**RECORDS SUPPLIED:**
-----

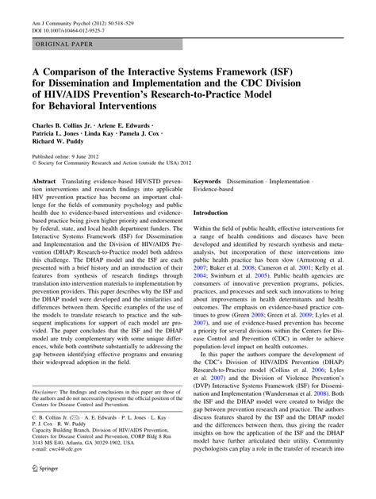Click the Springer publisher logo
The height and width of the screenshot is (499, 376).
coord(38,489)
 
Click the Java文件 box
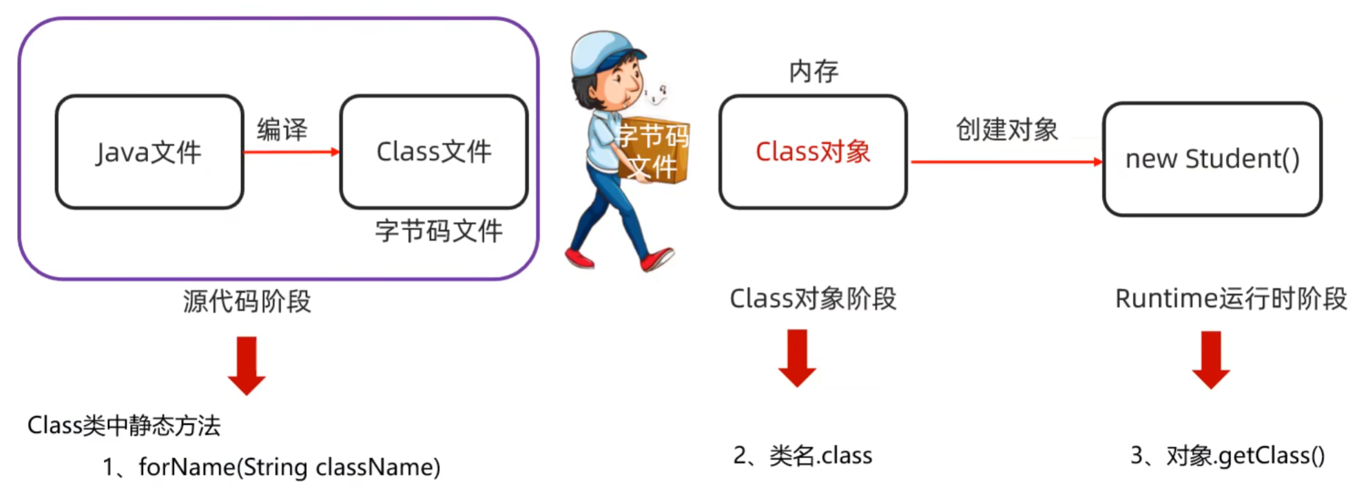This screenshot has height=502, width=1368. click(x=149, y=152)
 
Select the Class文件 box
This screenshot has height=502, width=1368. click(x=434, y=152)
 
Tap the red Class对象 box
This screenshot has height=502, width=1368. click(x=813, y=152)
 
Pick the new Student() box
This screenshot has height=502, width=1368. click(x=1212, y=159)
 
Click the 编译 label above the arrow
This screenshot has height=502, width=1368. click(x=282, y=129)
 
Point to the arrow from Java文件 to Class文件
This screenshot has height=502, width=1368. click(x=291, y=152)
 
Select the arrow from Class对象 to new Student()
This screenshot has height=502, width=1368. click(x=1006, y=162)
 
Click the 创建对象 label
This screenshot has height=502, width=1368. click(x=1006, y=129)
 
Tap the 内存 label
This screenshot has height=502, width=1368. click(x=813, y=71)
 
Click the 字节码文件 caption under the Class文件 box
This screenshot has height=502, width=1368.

-----

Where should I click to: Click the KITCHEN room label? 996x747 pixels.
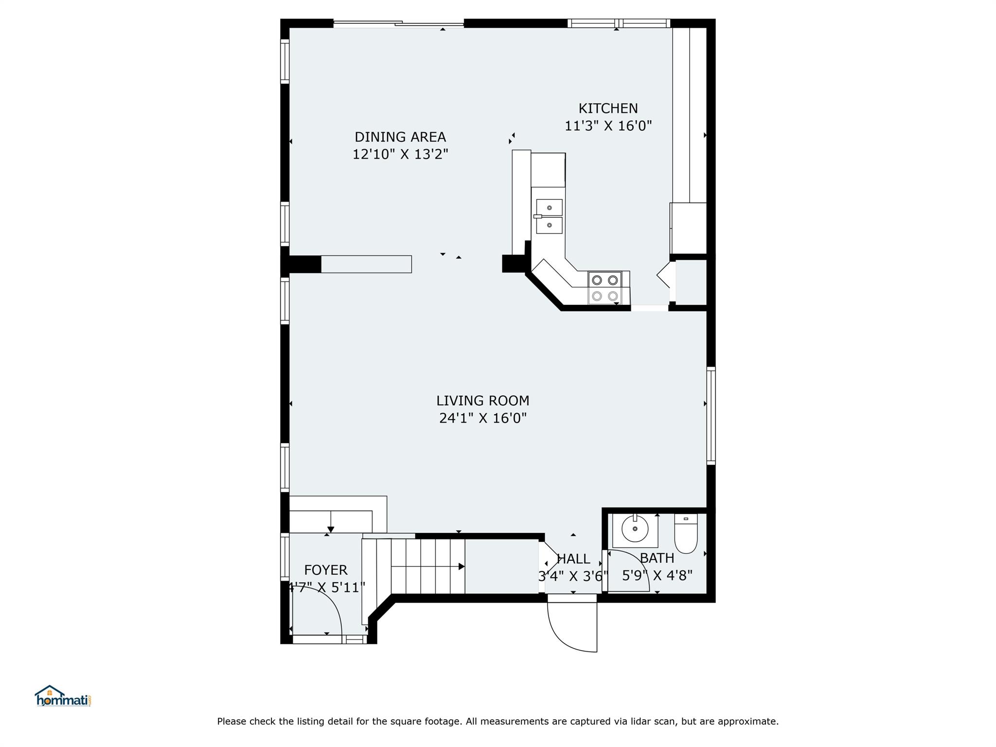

-----

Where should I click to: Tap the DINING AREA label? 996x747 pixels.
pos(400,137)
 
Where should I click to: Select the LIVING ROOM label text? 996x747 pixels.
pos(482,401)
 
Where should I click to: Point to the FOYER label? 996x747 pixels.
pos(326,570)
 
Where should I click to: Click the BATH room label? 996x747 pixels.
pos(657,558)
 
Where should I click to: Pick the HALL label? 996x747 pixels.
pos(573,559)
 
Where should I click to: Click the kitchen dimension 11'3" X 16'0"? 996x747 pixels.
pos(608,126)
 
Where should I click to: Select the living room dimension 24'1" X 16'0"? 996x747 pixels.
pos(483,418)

-----

**SET EXERCISE:** Please repeat, character for character, the rows between the line containing "Where should I click to: Click the kitchen dimension" and the line containing "pos(483,418)", inclusive.

**TASK RESPONSE:**
Where should I click to: Click the kitchen dimension 11'3" X 16'0"? 996x747 pixels.
pos(608,126)
 
Where should I click to: Select the living room dimension 24'1" X 16'0"? 996x747 pixels.
pos(483,418)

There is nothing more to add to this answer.